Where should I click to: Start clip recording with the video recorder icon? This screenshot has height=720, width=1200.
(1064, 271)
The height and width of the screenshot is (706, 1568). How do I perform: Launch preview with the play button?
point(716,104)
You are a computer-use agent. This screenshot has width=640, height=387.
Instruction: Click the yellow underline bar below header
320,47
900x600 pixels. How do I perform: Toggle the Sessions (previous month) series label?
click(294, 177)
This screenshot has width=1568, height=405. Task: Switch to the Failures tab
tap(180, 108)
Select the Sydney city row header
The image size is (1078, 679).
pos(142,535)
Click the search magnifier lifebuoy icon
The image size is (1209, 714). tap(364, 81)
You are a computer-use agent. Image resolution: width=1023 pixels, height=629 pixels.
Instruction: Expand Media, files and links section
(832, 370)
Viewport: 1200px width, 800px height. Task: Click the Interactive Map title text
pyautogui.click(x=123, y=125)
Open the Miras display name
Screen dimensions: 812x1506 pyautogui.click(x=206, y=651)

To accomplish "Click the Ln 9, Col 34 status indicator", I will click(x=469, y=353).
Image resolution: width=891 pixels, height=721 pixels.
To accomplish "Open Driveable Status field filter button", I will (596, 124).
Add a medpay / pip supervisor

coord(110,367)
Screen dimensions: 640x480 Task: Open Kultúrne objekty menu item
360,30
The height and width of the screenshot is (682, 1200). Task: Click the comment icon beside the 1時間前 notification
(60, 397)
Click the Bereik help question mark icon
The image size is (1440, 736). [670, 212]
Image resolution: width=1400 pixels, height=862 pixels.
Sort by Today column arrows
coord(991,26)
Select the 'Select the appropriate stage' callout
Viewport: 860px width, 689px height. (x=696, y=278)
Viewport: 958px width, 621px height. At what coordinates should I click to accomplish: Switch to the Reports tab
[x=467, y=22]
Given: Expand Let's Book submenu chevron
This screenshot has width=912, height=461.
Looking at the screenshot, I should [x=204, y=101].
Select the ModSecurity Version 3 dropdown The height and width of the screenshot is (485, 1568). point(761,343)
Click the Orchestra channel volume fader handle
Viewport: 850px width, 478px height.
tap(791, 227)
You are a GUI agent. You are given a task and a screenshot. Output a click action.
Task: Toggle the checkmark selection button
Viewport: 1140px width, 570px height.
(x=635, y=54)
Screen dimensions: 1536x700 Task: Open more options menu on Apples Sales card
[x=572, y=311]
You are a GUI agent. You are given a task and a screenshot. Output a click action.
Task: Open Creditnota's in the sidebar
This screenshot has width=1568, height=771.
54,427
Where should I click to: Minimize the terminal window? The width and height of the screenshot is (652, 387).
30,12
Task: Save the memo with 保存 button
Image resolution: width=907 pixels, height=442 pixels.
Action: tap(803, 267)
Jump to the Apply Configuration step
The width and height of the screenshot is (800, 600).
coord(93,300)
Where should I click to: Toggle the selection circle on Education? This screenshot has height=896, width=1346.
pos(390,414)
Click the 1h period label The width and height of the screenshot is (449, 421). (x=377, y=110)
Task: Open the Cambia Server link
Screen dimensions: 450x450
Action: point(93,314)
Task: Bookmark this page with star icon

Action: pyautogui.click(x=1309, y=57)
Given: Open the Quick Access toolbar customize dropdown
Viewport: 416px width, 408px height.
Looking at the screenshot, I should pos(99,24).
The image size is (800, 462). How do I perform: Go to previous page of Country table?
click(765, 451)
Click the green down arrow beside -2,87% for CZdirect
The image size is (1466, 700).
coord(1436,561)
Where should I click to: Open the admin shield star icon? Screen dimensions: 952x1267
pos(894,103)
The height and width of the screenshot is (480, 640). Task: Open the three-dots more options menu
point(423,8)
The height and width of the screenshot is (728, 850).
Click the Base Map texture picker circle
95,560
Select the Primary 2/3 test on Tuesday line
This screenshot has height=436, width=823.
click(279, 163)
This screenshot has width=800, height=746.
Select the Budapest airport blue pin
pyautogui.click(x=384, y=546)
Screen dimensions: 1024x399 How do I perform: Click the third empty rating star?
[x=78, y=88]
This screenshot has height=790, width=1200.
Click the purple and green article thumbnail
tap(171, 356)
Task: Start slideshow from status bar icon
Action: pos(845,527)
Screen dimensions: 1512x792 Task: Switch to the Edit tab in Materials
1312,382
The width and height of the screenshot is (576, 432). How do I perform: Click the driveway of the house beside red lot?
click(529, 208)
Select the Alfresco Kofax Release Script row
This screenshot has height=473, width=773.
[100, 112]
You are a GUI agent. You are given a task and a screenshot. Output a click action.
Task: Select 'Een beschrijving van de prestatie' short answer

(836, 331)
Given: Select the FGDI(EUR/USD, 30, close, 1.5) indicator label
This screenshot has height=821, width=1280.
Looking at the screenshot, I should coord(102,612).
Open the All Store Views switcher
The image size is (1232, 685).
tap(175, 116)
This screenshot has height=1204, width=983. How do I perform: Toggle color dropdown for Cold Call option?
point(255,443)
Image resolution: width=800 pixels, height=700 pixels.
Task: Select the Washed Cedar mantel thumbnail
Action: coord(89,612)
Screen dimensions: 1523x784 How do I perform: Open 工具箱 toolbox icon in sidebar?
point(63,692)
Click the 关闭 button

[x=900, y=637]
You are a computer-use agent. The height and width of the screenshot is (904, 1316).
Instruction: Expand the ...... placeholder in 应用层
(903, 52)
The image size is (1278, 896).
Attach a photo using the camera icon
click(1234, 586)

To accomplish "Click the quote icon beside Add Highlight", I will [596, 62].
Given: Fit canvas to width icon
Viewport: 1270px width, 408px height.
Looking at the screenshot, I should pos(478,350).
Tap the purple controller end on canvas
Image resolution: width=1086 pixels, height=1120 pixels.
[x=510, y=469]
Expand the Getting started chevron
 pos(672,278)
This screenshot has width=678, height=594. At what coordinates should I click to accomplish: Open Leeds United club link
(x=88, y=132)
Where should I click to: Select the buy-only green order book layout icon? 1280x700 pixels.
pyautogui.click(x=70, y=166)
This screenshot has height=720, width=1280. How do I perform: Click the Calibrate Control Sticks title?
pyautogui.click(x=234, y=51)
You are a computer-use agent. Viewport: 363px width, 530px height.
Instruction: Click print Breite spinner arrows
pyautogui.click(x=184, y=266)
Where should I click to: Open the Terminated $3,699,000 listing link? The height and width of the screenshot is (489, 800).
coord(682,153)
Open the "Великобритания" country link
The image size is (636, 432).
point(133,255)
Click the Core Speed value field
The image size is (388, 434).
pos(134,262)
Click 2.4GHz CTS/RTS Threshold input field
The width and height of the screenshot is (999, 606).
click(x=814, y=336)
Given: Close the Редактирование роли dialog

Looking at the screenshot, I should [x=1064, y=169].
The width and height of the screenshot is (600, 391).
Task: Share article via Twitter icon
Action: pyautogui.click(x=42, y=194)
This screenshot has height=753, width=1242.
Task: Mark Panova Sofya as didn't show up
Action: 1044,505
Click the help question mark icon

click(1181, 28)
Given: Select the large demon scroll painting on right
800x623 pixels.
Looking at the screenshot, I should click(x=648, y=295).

→ **Goal of the exercise**:
Repeat exactly the lines starting at the line with "Click the Core Speed value field" and ending with the final line of the entries. Include nothing else.

→ **Response for this exercise**:
Click the Core Speed value field
The image size is (388, 434).
pos(134,262)
Click 2.4GHz CTS/RTS Threshold input field
The width and height of the screenshot is (999, 606).
click(x=814, y=336)
Given: Close the Редактирование роли dialog

Looking at the screenshot, I should [x=1064, y=169].
The width and height of the screenshot is (600, 391).
Task: Share article via Twitter icon
Action: pyautogui.click(x=42, y=194)
This screenshot has height=753, width=1242.
Task: Mark Panova Sofya as didn't show up
Action: 1044,505
Click the help question mark icon

click(1181, 28)
Given: Select the large demon scroll painting on right
800x623 pixels.
Looking at the screenshot, I should click(x=648, y=295).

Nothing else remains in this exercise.